Some chilies trade heat for hardiness
U. WASHINGTON (US) — Wild chilies that grow in wet regions turn up the heat as a defense mechanism against a fungus that if left alone could destroy their seeds.
The finding helps explain why some chilies are hot and some are not.
Hot chilies growing in dry areas need more water to produce as many seeds as non-pungent plants, but the Fusarium fungus is less of a threat in dryer environments. Chilies in those areas are less likely to build up their reserves of spicy capsaicin as a self-defense mechanism than those grown in wetter regions.
“Despite the reduced benefit of pungency in dry environments, hot plants still occur there, as does the deadly fungus,” says David Haak, a post-doctoral researcher at Indiana University, who conducted his research while at the University of Washington.
“That suggests that the greater presence of non-pungent plants that produce substantially more seeds is the result of a fitness-based trade-off.”
For a new study published in Proceedings of the Royal Society B, Haak and colleagues examined pungency differences by comparing the proportion of pungent plants with that of non-pungent plants in 12 populations of wild chilies in southeastern Bolivia along a 185-mile line that gradually progressed from a relatively dry region to a wetter region. They conducted plant censuses in focal populations five times between 2002 and 2009, and tagged plants in each census so they could determine new seedlings the next time.

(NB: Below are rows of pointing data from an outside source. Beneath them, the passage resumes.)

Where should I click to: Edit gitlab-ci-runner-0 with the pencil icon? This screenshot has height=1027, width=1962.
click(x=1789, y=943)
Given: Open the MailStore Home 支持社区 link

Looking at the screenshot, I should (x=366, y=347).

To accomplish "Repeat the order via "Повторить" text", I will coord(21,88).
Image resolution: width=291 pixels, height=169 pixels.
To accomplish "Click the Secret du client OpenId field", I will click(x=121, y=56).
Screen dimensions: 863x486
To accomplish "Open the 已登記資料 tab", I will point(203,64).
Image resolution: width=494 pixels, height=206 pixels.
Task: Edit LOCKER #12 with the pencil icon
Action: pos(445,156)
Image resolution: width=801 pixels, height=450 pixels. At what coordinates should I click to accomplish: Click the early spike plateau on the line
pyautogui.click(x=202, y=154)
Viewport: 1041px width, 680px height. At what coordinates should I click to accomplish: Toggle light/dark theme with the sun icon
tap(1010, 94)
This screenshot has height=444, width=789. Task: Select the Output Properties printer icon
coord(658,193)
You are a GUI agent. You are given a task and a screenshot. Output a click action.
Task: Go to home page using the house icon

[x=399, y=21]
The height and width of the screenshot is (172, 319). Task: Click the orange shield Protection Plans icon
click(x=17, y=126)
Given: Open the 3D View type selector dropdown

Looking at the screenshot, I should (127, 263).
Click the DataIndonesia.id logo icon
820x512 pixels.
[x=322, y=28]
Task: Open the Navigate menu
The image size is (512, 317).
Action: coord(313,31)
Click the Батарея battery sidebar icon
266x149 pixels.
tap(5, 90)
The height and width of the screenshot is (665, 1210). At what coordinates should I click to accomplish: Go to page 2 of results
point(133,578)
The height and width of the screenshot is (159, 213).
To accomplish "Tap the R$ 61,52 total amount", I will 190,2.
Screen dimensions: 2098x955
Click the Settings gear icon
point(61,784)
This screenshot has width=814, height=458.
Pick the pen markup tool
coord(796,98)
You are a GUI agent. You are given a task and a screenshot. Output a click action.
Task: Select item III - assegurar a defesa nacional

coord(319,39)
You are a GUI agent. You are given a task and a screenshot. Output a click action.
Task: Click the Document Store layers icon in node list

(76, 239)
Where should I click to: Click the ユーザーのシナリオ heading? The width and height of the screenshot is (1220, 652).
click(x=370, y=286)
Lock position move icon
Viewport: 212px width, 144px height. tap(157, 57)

Starting in the dryer northeast part of the section, 15 to 20 percent of the plants had pungent fruit, and pungency increased along the line toward the wetter southwest, where they never found a single plant that did not produce pungent fruit.
They also selected three populations of chili plants that each produced both pungent and non-pungent fruit and spanned the range of rainfall and pungency differences. They then grew seeds from those plants in the UW Botany Greenhouse to examine what affect water availability had on pungency.
The 330 plants that resulted from those seeds were grown under identical conditions until they reached their first flowering, then were separated into two groups—one that received plenty of water and one that was stressed by receiving only the amount of water available to plants in the driest area of Bolivia from which seeds were taken.
The scientists found that under water-stressed conditions, non-pungent plants produced twice as many seeds as pungent plants. That suggests the pungent plants trade some level of fitness for protection from the Fusarium fungus, Haak says.
Pungent plants developed a reduced efficiency in water use, so in dryer areas they produce fewer seeds and are more limited in reproduction. In wetter areas, non-pungent plants are at a reproductive disadvantage because they are much more likely to have their seeds attacked by the fungus.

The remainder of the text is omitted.